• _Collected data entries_
=-=-=-=-=

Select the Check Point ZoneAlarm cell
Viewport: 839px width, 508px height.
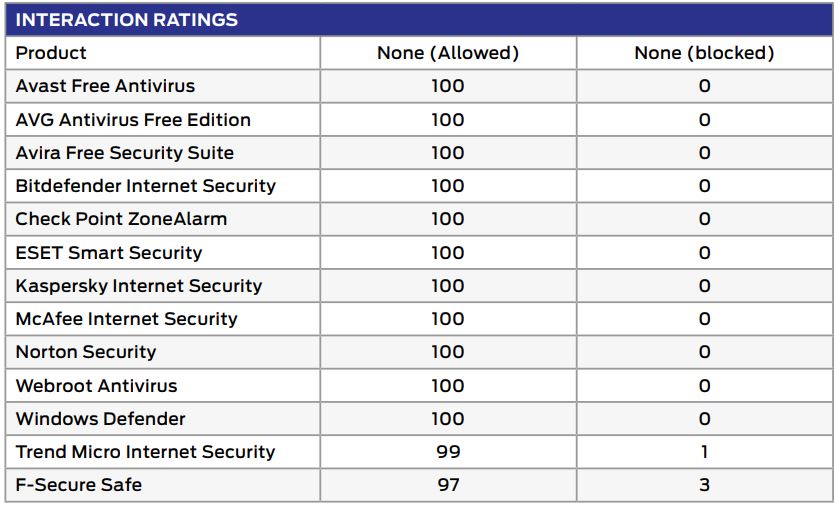tap(121, 219)
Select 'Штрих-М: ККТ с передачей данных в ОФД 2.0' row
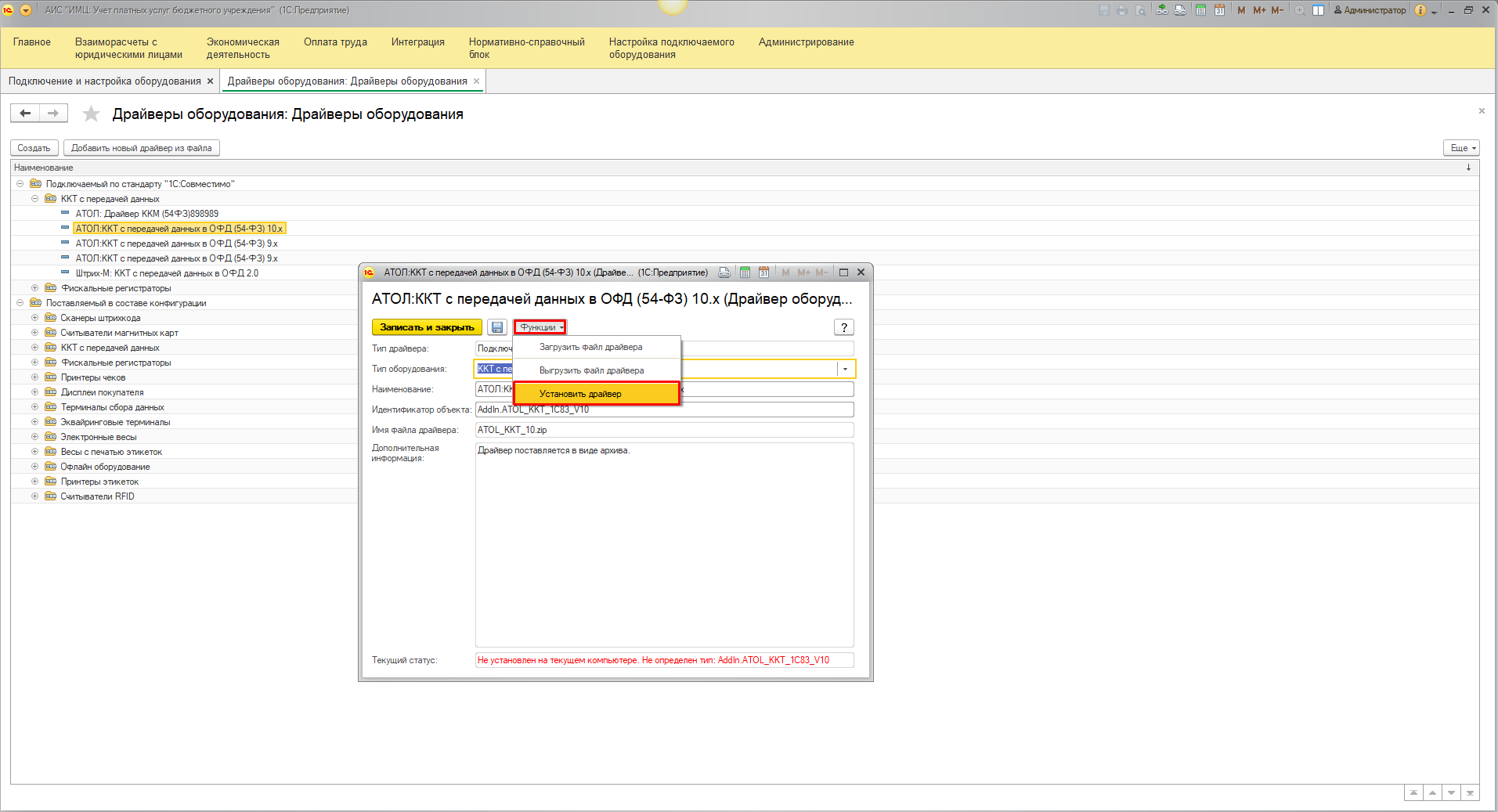 coord(167,273)
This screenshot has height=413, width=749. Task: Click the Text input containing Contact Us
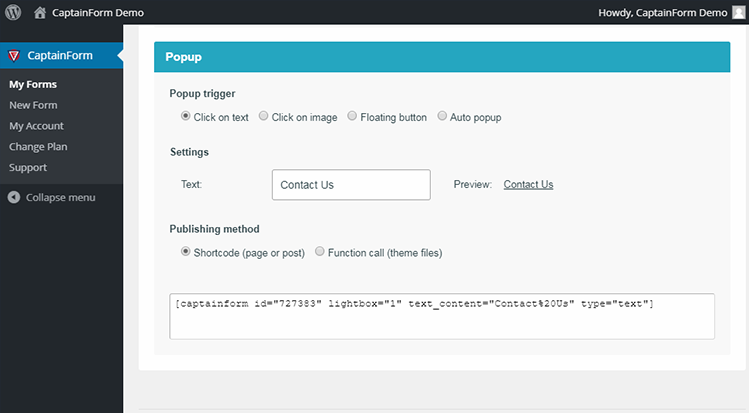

=-=-=-=-=

• _Task_
Copy out exactly the lines that begin at the line with "Viewport: 839px width, 508px height." and end at the final line of the entries above. Leave out the pictures.

• _Response area_
Viewport: 839px width, 508px height.
tap(121, 219)
Select 'Штрих-М: ККТ с передачей данных в ОФД 2.0' row
 coord(167,273)
This screenshot has height=413, width=749. Task: Click the Text input containing Contact Us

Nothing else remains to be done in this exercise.